- [Directions for this task] Take the listing below and print exactly the lines starting at the line containing "Написать отзыв (111, 205)" and ending at the line containing "[option] (218, 346)", both ends included, and no others.

- [Information provided]

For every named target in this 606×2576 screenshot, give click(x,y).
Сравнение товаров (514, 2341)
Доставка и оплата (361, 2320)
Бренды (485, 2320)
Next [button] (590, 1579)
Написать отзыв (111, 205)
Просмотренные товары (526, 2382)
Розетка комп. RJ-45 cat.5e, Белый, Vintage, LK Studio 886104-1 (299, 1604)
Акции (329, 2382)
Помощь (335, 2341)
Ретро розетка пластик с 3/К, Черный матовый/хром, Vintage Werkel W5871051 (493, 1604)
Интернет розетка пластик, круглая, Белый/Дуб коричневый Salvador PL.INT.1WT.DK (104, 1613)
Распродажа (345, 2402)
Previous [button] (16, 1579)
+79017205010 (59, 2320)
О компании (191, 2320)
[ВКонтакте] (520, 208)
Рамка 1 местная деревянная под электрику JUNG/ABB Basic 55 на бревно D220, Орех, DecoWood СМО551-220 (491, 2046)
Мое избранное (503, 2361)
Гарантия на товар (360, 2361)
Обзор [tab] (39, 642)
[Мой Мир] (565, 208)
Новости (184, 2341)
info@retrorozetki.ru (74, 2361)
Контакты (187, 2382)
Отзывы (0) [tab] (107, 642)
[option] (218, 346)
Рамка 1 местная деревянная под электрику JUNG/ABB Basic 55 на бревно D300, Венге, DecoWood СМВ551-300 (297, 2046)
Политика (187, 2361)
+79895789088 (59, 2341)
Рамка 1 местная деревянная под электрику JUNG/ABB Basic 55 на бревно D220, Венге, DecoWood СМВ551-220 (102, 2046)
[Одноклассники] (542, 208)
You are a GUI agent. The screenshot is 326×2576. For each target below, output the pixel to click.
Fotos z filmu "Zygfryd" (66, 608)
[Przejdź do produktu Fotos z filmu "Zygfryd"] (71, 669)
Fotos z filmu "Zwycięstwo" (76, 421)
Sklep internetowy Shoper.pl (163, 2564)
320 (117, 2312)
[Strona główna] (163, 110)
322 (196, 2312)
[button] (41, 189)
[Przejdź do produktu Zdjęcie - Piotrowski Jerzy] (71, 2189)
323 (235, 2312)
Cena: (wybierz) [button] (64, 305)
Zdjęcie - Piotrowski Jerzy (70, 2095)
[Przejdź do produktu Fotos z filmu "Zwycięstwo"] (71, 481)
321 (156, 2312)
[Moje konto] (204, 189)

---

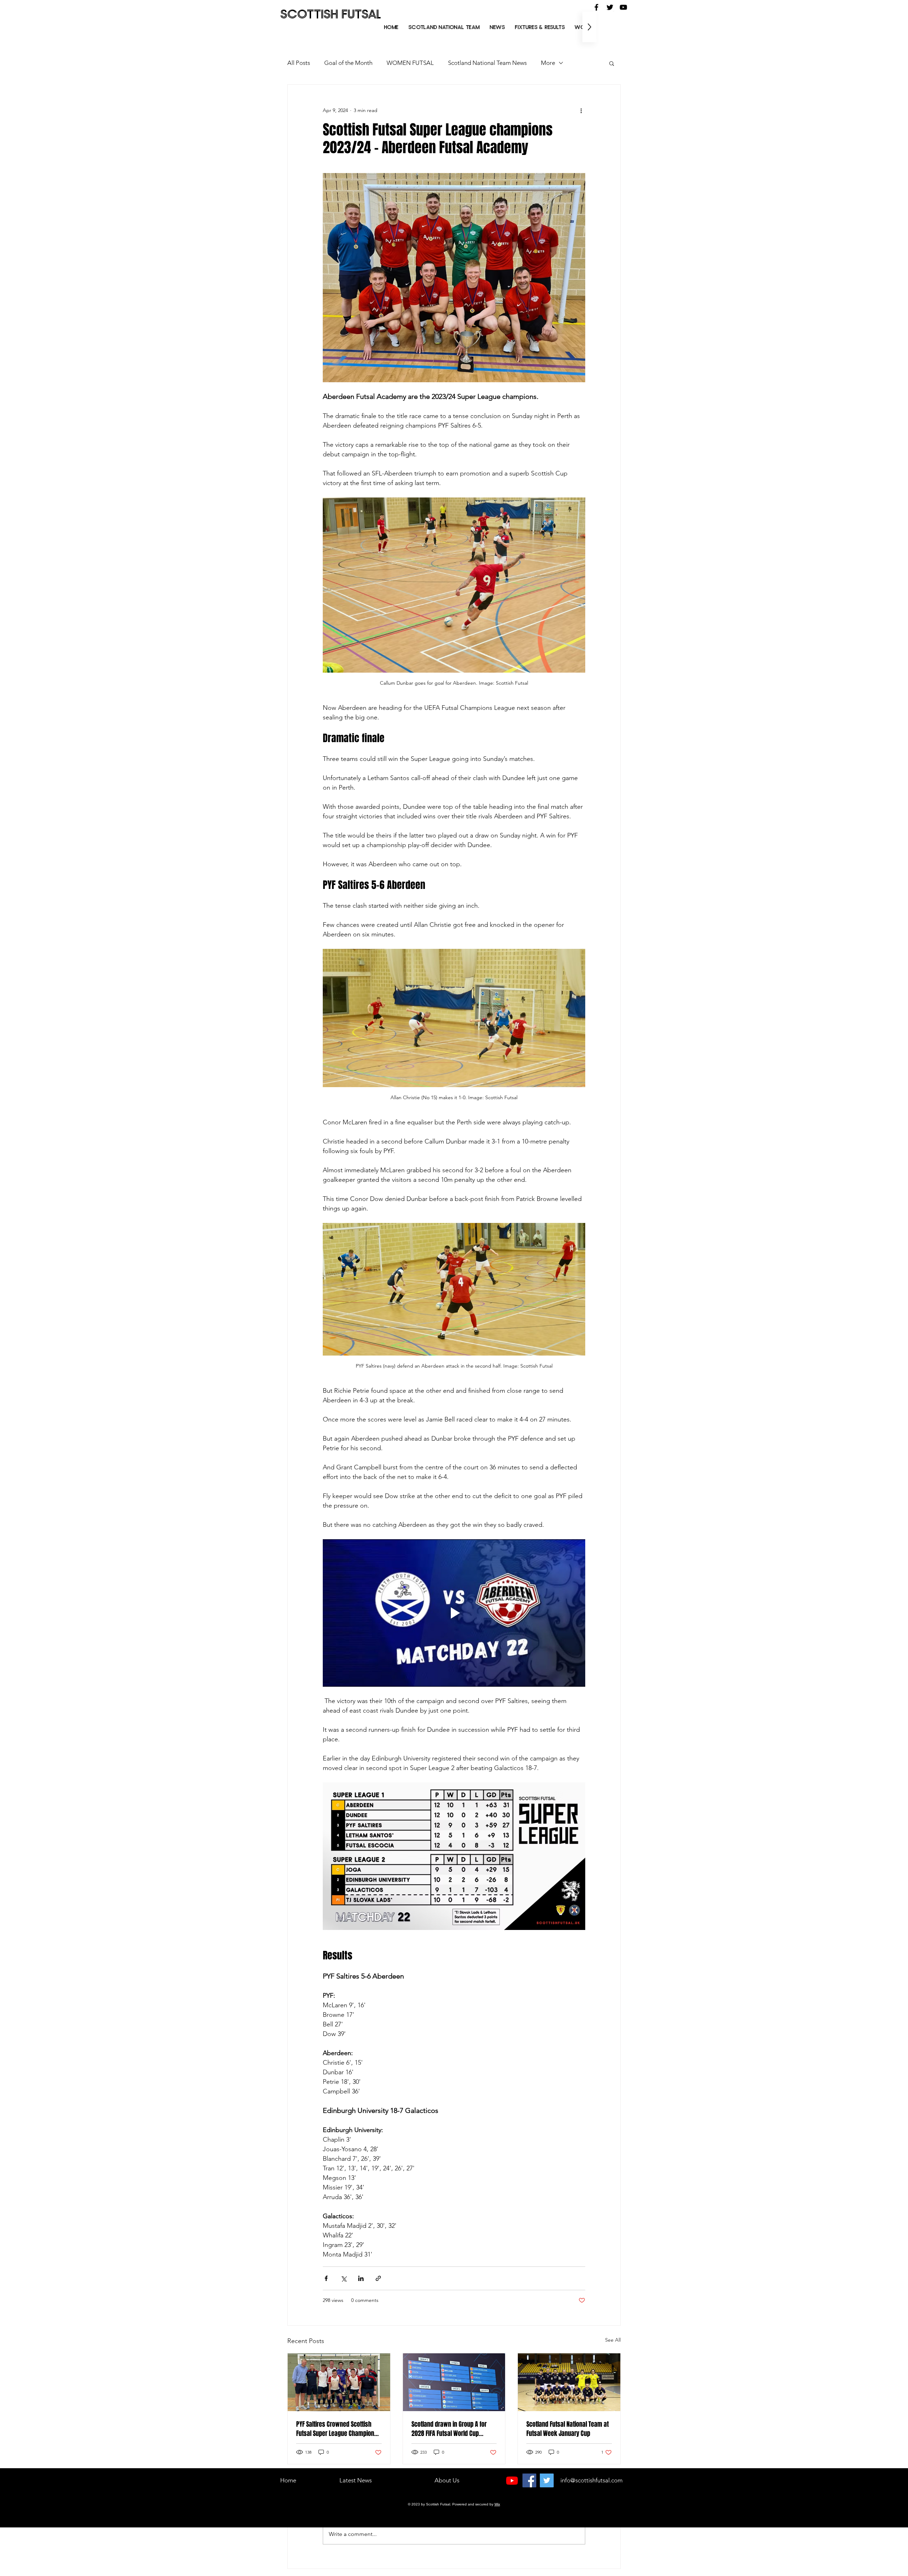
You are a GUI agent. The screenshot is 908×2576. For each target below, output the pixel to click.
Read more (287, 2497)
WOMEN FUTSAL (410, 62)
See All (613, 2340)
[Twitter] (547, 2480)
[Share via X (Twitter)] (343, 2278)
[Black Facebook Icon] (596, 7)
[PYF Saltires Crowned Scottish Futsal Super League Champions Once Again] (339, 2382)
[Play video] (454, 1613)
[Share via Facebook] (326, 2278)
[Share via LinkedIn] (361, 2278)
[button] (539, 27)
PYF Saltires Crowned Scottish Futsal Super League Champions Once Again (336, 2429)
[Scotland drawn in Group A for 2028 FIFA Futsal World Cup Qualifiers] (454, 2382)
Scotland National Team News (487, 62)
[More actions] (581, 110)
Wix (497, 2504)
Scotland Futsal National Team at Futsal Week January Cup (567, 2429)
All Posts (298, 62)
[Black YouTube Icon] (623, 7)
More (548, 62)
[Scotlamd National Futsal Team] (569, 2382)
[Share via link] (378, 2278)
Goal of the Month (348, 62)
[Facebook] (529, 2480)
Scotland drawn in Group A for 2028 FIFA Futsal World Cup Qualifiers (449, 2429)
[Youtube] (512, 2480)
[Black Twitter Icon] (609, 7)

- [Response to the task]
Написать отзыв (111, 205)
Просмотренные товары (526, 2382)
Розетка комп. RJ-45 cat.5e, Белый, Vintage, LK Studio 886104-1 (299, 1604)
Акции (329, 2382)
Помощь (335, 2341)
Ретро розетка пластик с 3/К, Черный матовый/хром, Vintage Werkel W5871051 (493, 1604)
Интернет розетка пластик, круглая, Белый/Дуб коричневый Salvador PL.INT.1WT.DK (104, 1613)
Распродажа (345, 2402)
Previous [button] (16, 1579)
+79017205010 (59, 2320)
О компании (191, 2320)
[ВКонтакте] (520, 208)
Рамка 1 местная деревянная под электрику JUNG/ABB Basic 55 на бревно D220, Орех, DecoWood СМО551-220 (491, 2046)
Мое избранное (503, 2361)
Гарантия на товар (360, 2361)
Обзор [tab] (39, 642)
[Мой Мир] (565, 208)
Новости (184, 2341)
info@retrorozetki.ru (74, 2361)
Контакты (187, 2382)
Отзывы (0) [tab] (107, 642)
[option] (218, 346)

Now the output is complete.